Supernormal stimuli are stimuli that have an overpowering effect on an animal. There is a bird that when it is a fledgling will peck at a tongue depressor with two red dots on it instead of its mothers beak in a futile attempt to get food. The bird have evolved to peck at things with red dots in order to get food and the psychological mechanism is easy to hack because there is no evolutionary pressure for the fledgling to be good at figuring out that its being tricked. Evolution is sometimes a very efficient craftsman and in this case the the feeding motivation is very simple "peck at things with red dots" and because of whatever peculiarities of the instinct, more red dots is more attractive to the fledgling bird.
Could we say that this bird is addicted to red dots to the exclusion of food? That it has lost itself in its attraction to basic and over-simple pleasures to the detriment of its nutrition and future well being? This seems obviously wrong.
Its an animal with simple drives and it is being tricked by an artificial environment designed to exploit the way that it thinks. And is it in anyway a failure of the bird that it was not given the capacity to discover such a perverse fraud? That seems like blaming a rhino for being bad at ballet, its true but you can hardly expect it to matter to the average rhino in the wild.
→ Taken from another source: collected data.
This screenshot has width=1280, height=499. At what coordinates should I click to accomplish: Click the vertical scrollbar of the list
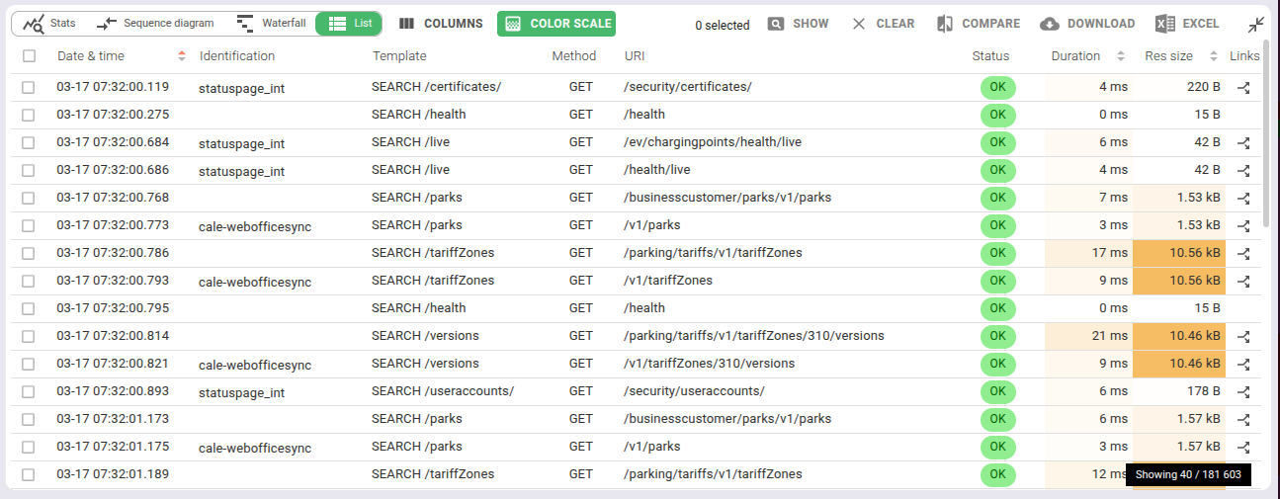[1267, 148]
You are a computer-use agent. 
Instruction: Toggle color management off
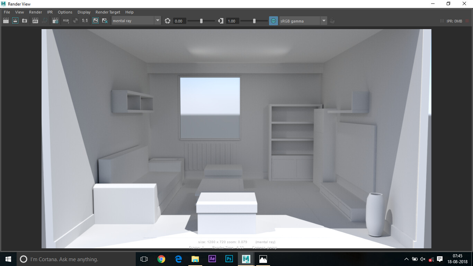click(274, 21)
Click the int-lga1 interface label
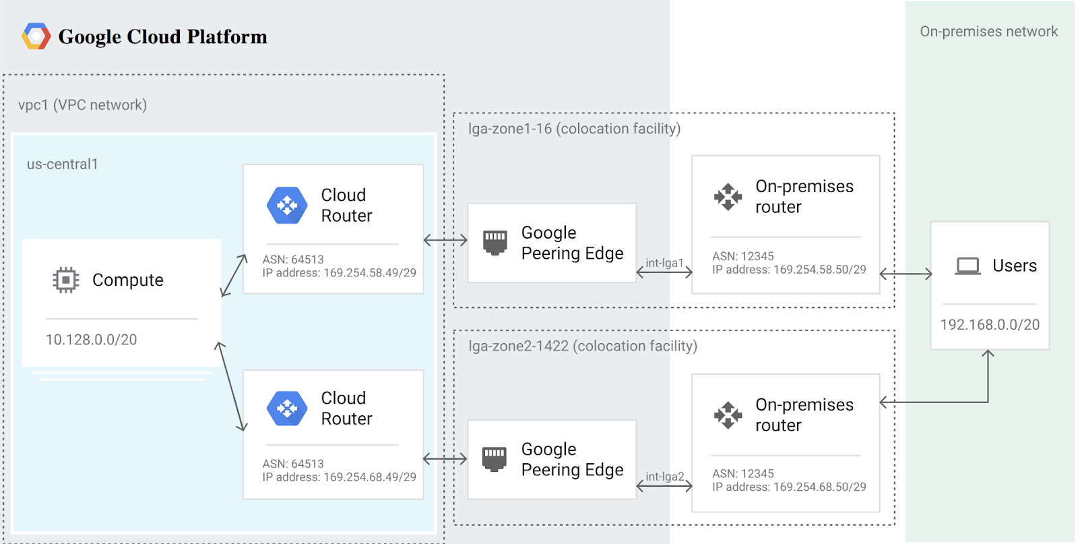 (664, 263)
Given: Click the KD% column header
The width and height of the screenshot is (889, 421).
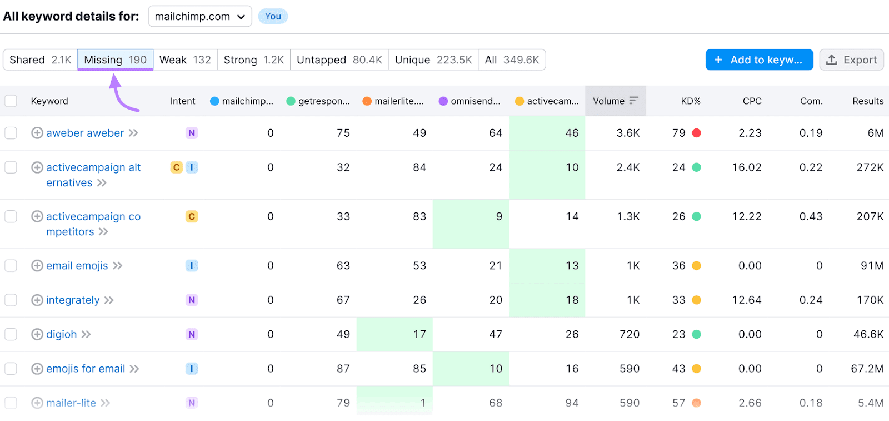Looking at the screenshot, I should [x=691, y=101].
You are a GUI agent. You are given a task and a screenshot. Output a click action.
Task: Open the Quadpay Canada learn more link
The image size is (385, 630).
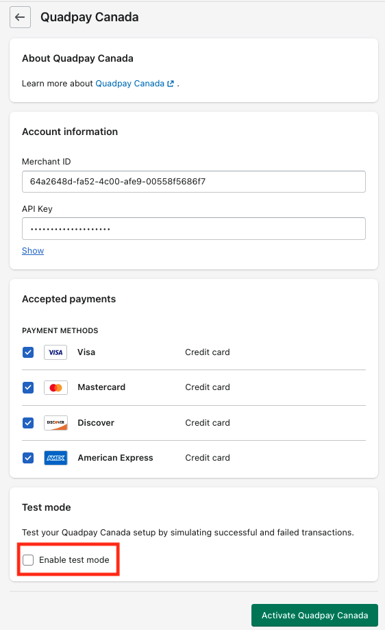129,84
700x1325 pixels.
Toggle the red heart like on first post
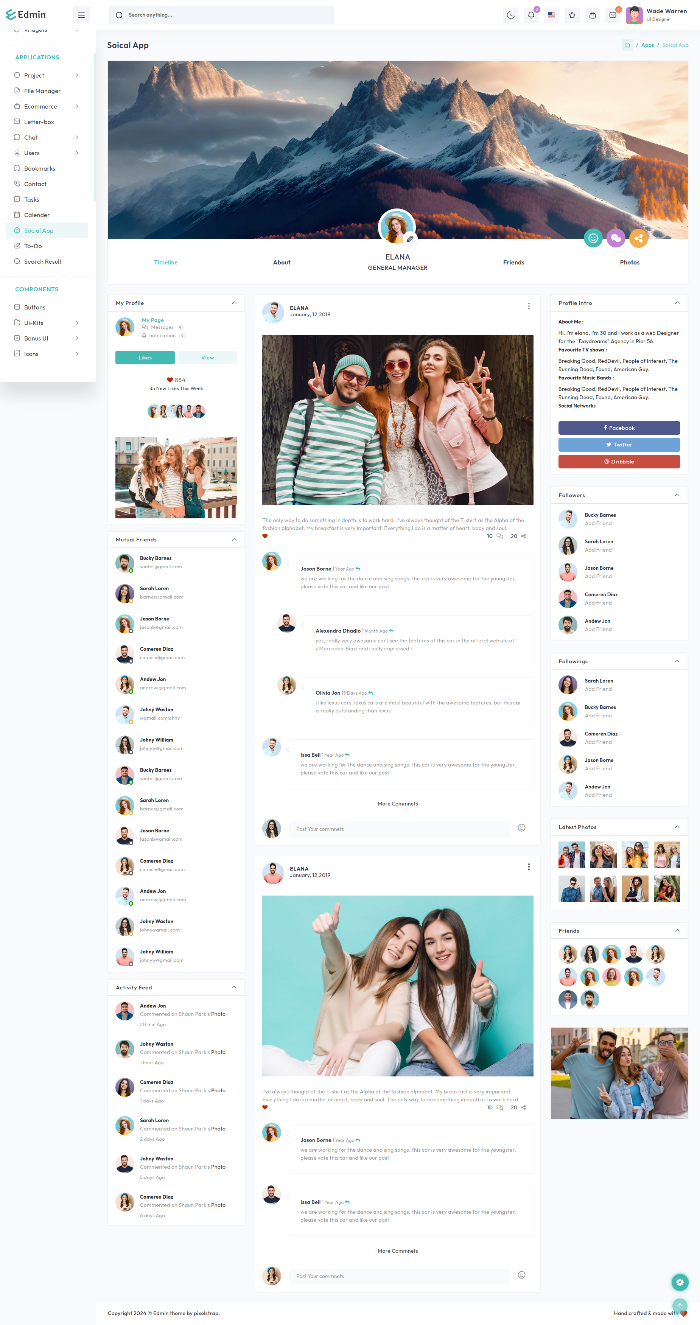click(265, 536)
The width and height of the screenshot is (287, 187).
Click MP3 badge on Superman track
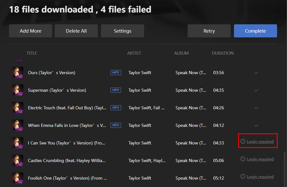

I've been thinking about all of this because of a book that I'm reading Supernormal Stimuli. But while I was considering the implications of this an old debate came to mind, that of behavior addictions. What is it when someone plays too many video games?
It clearly isn't the same thing as alcoholism, or cocaine addiction. But it (in the strong case) is clearly compulsive and damaging in a related way. That the person is doing something that they themselves will tell you that they would rather they weren't doing. That the afflicted person is out of control of themselves in some problematic way. That the felt rewards of gaming have fallen out of alignment with the actual rewards of (going to work, socializing, hygiene, you get the idea).
Perhaps there is something supernormal about gaming, or subnormal about a customer service job. Addictions is a strange category and clearly has too many disparate members to be a coherent category. And I think, especially in the case of the behavioral addictions the role of (super/sub)normal stimuli is at least interesting.